Uno dei primi episodi di questo lungo e difficile periodo ebbe il suo inizio il 25 giugno del 1950, a cinque anni dalla fine della Seconda Guerra Mondiale, quando le ostilità si erano spente ma non erano state dimenticate da quanti le avevano vissute, direttamente o meno. La Guerra di Corea, combattuta nella penisola oggi disputata fra Seoul e Pyongyang, vide contrapporsi agli Stati Uniti e i suoi alleati, a supporto della Corea del Sud, l’Urss e la Cina, a fianco della Corea del Nord. Fu un conflitto accesissimo, che lasciò sul terreno quasi tre milioni di caduti, per arrivare a conclusione il 27 luglio del 1953, con l’armistizio, mai tramutato in trattato di pace: formalmente, il conflitto sarebbe aperto ancora oggi e solo le recenti aperture fra le due Coree sembrano far presagire l’apertura di un dialogo per risolvere la questione.
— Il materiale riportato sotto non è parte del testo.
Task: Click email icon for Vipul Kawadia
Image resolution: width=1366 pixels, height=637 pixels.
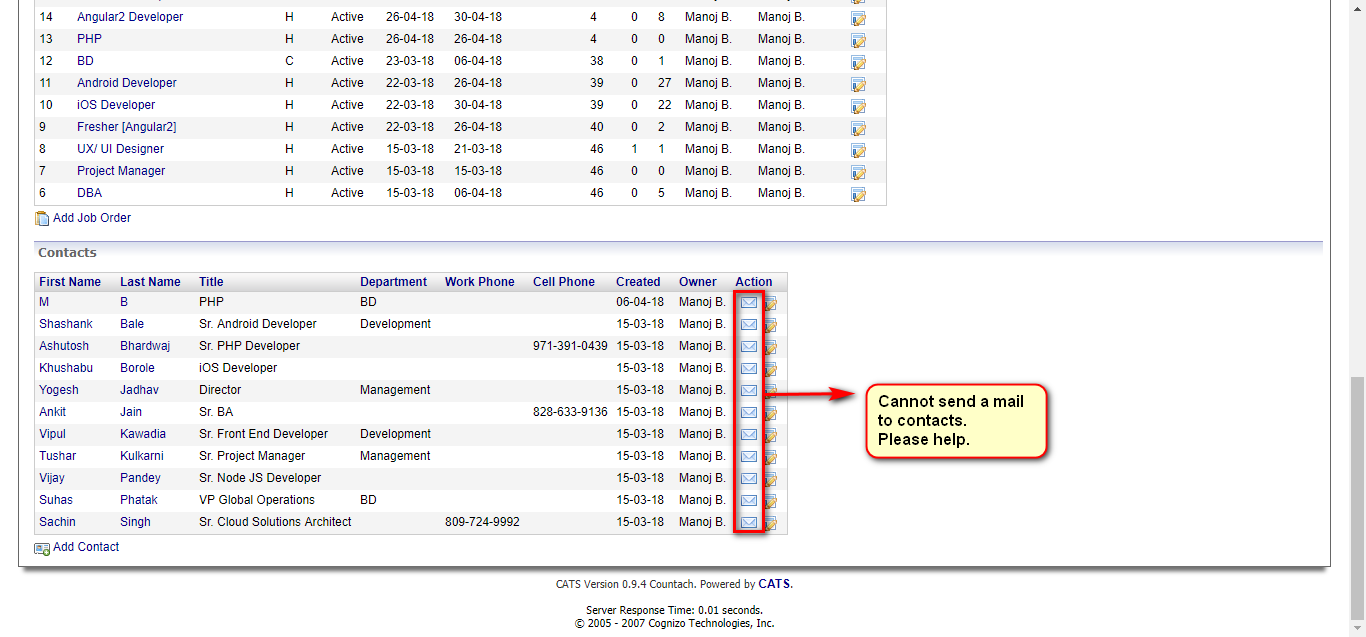Action: click(748, 434)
Furono anni difficili, quelli della Guerra in Corea: non fu solo il timore per il conflitto in corso a terrorizzare il mondo, ma il pensiero che la Seconda Guerra Mondiale non si era ancora conclusa con le bombe atomiche di Hiroshima e Nagasaki. Un nuovo attacco nucleare avrebbe causato la fine dell’umanità: l’Apocalisse era vicina, di nuovo.